Notes on Speyer’s paper titled “Some Sums over Irreducible Polynomials”

by ayushkhaitan3437

Let \mathcal{P} be the set of irreducible polynomials over F_2[T]. Then \sum\limits_{P\in \mathcal{P}}\frac{1}{1-P}=0. The paper lists certain examples of \frac{1}{1-P} below. These are all expanded as geometric series. As one can see only P=T, T+1 contribute to the coefficient of T^{-1} in the sum \sum\limits_{P\in \mathcal{P}}\frac{1}{1-P}=0. Why don’t the other irreducible polynomials do the same? This is because these are the only two linear polynomials in F_2[T]. All other polynomials are of higher degree. Moreover, all other irreducible polynomials have the constant term 1; otherwise they would be reducible, as T would be a common factor. Hence \frac{1}{P-1} would be of the form \frac{1}{T^{a_1}+T^{a_2}+\dots+T^{a_n}}, where a_1>1. Now divide both the numerator and denominator by T^{a_1}. So we get an expression of the form \frac{1}{T^{a_1}}(\frac{1}{1+T^{a_2-a_1}+T^{a_3-a_1}+\dots+T^{a_n-a_1}}). As a_i-a_1<0 for all i\neq 1, this is a power series expansion in negative powers of T. Also, as a_1\geq 2, all such negative exponents will be less than -1. This proves that only the polynomials T and T+1 contribute to the coefficient of T^{-1} in \sum\limits_{P\in \mathcal{P}}\frac{1}{1-P}=0.

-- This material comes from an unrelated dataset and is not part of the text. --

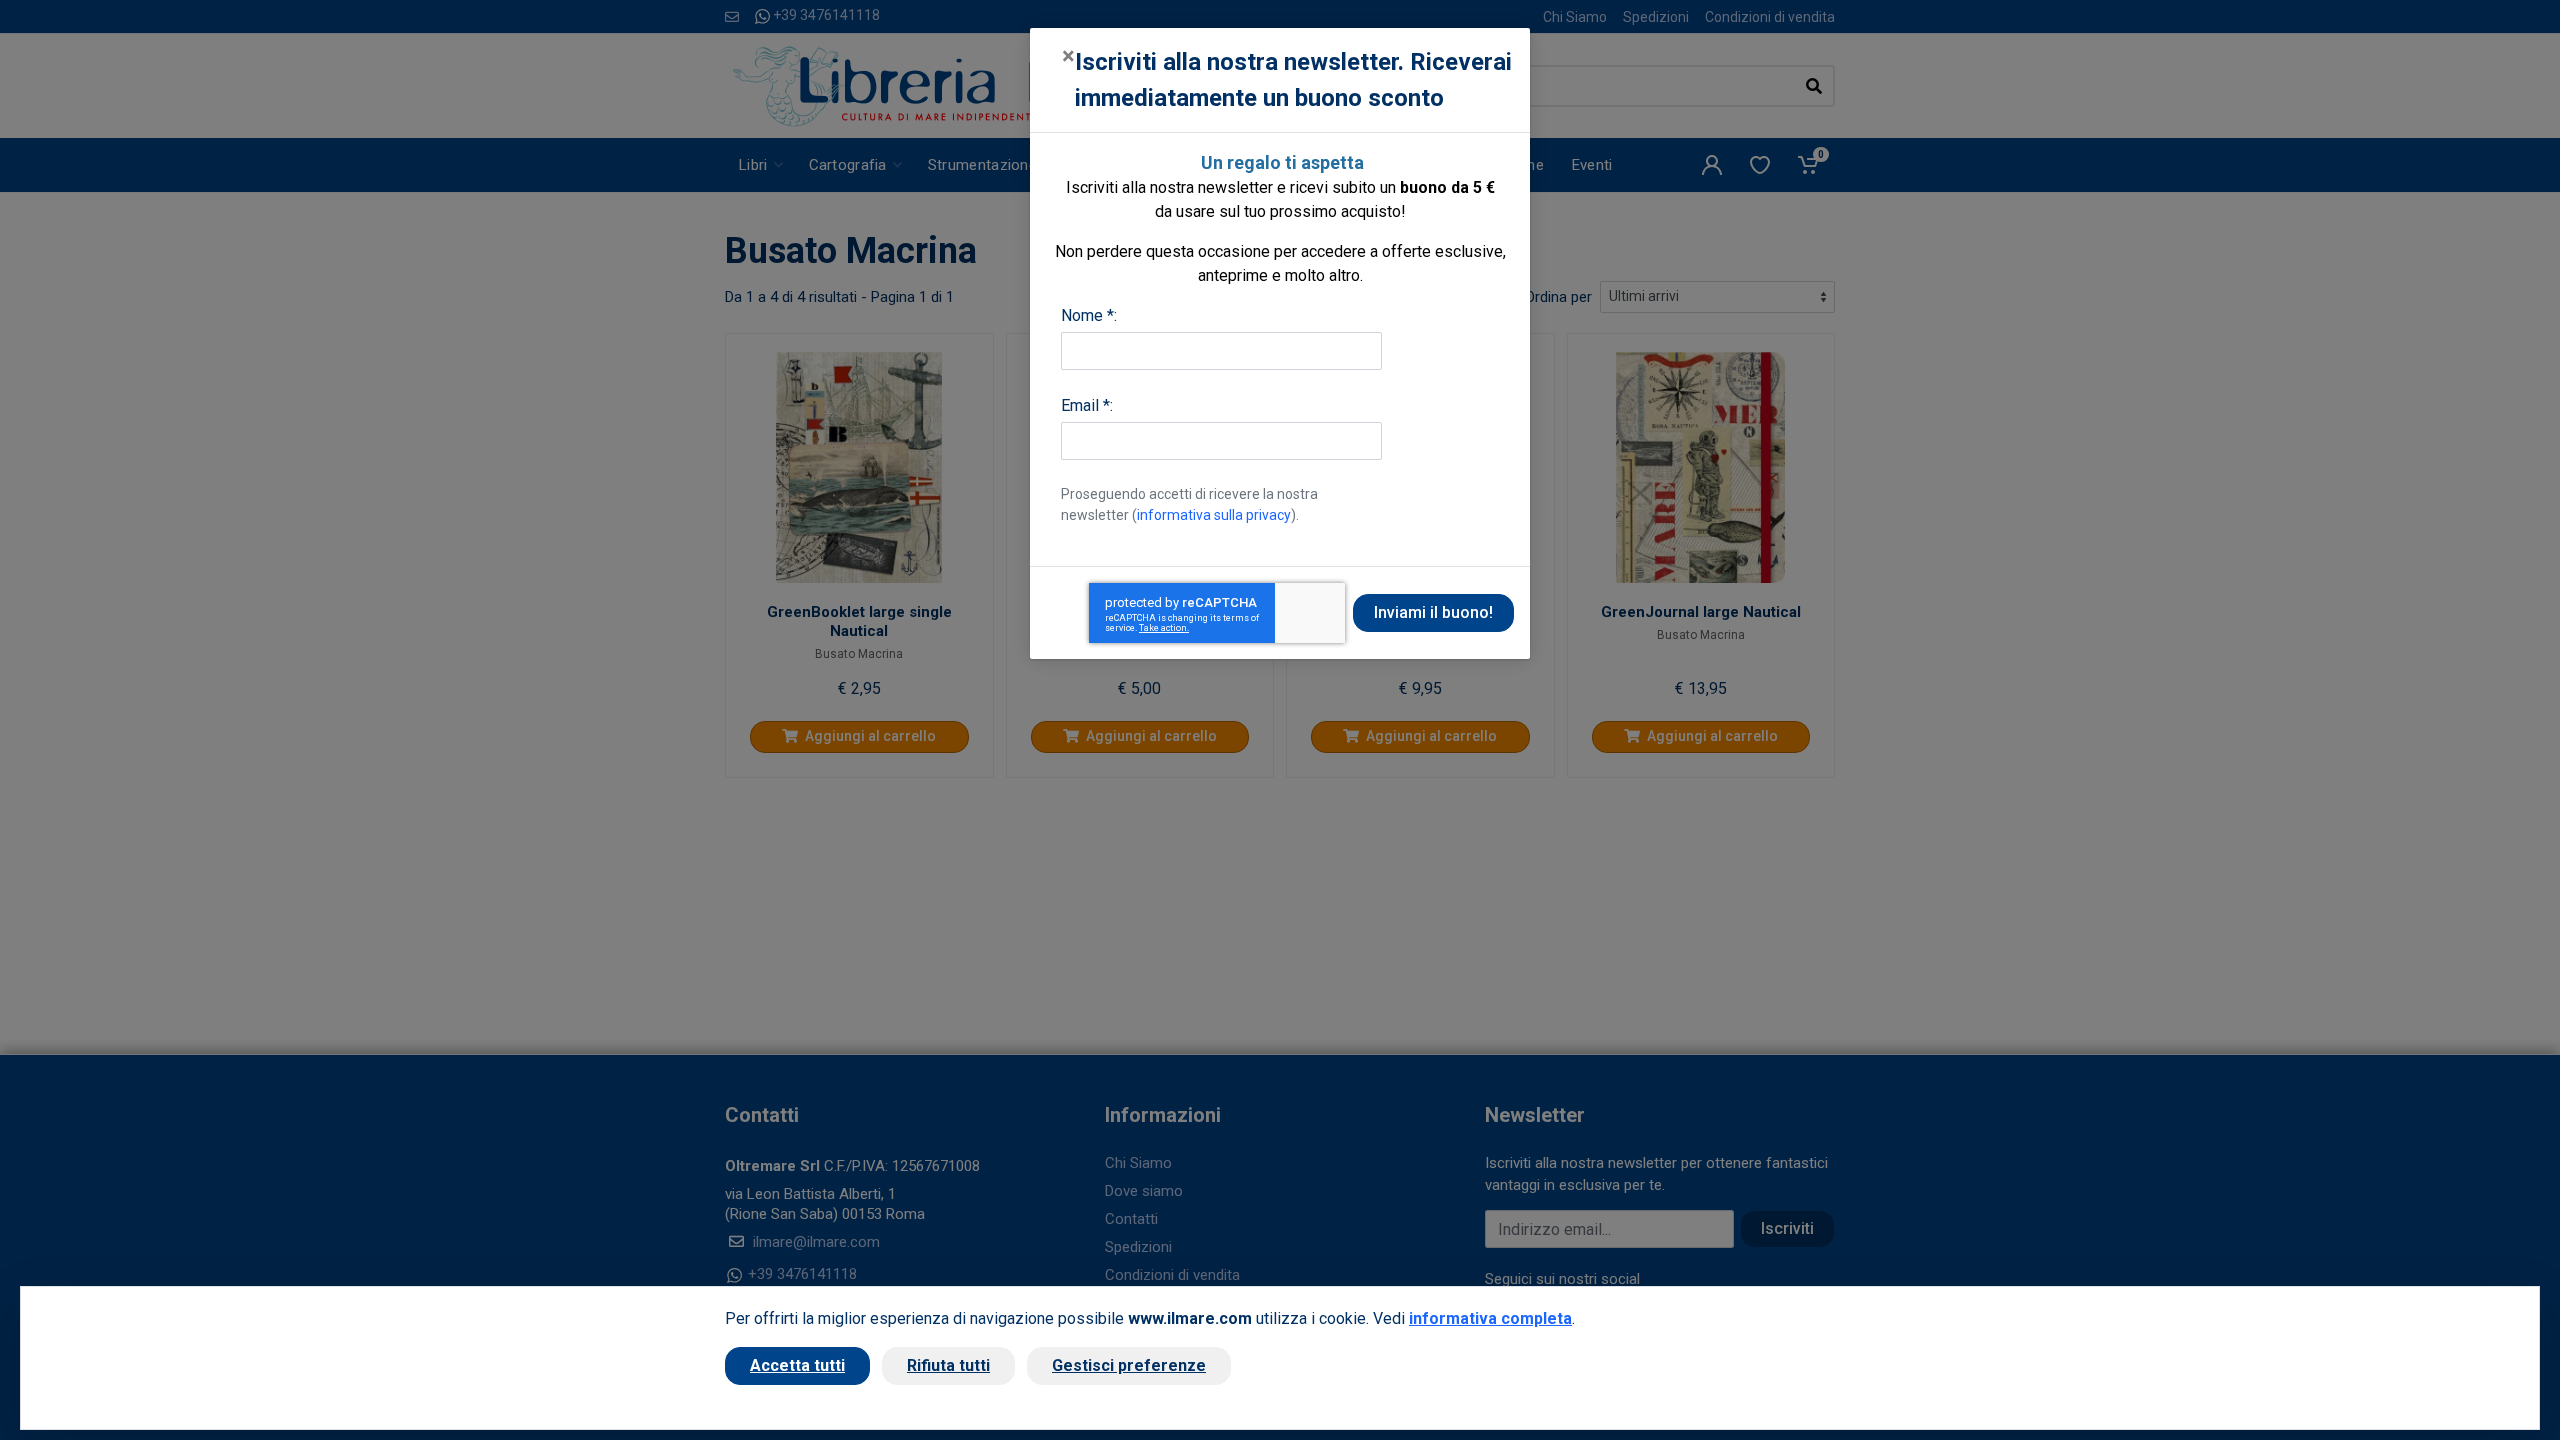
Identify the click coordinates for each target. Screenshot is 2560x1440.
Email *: (1087, 405)
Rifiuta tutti (948, 1365)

We now try and understand Theorem 1.1 in this paper. Let \mathcal{P_1} be the set of monic irreducible polynomials in F_{2^n}[T]. Then \sum\limits_{P\in \mathcal{P_1}}\frac{1}{P^k-1}\in F_{2^n}(T) for any k\equiv 0(\mod 2^n-1).

A corollary of this is that \sum\limits_{P\in \mathcal{P}}\frac{1}{P^k-1} is in F_{2^n}(T)

Proof of corollary: We have rewritten \sum\limits_{P\in \mathcal{P}}\frac{1}{P^k-1} as \sum\limits_{P\in \mathcal{P}_1}\sum\limits_{a\in \Bbb{F}_q^\times}\frac{1}{(aP)^k-1}, where q=2^n. Why can we do that? This is because for any a\in\Bbb{F}_q^\times, a^{q-1}=1. Hence, we’re essentially counting the same thing as before. Aren’t we counting each term |\Bbb{F}_q^\times| times? Also, every irreducible polynomial is of the form aP for some P\in\mathcal{P_1}. Now consider the identity \sum\limits_{a\in \Bbb{F}_q^\times}\frac{1}{(aX)^k-1}=\frac{1}{(X)^{lcm(k,q-1)}-1} in \Bbb{F}_q(U). Why is this true? This is because \frac{1}{(aX)^k-1} can be written as \sum\limits_{j=1}^\infty\frac{1}{(ax)^{kj}} (just multiply and divide \frac{1}{(aX)^k-1} by \frac{1}{({aX})^k}).

Now, as \sum\limits_{a\in\Bbb{F}_q}a^m=1 if m\equiv 0 \mod q-1, and \sum\limits_{a\in\Bbb{F}_q}a^m=0 otherwise. This is because if m\equiv 0 \mod q-1, then \sum a^m is essentially adding 1 to itself q-1 times. As the characteristic of the field is 2, and as q-1 is essentially 2^m-1, this sum is equal to the inverse of 1, which is exactly 1. When q\not\equiv 0\mod q-1, then \sum a^m=0. This can be verified independently.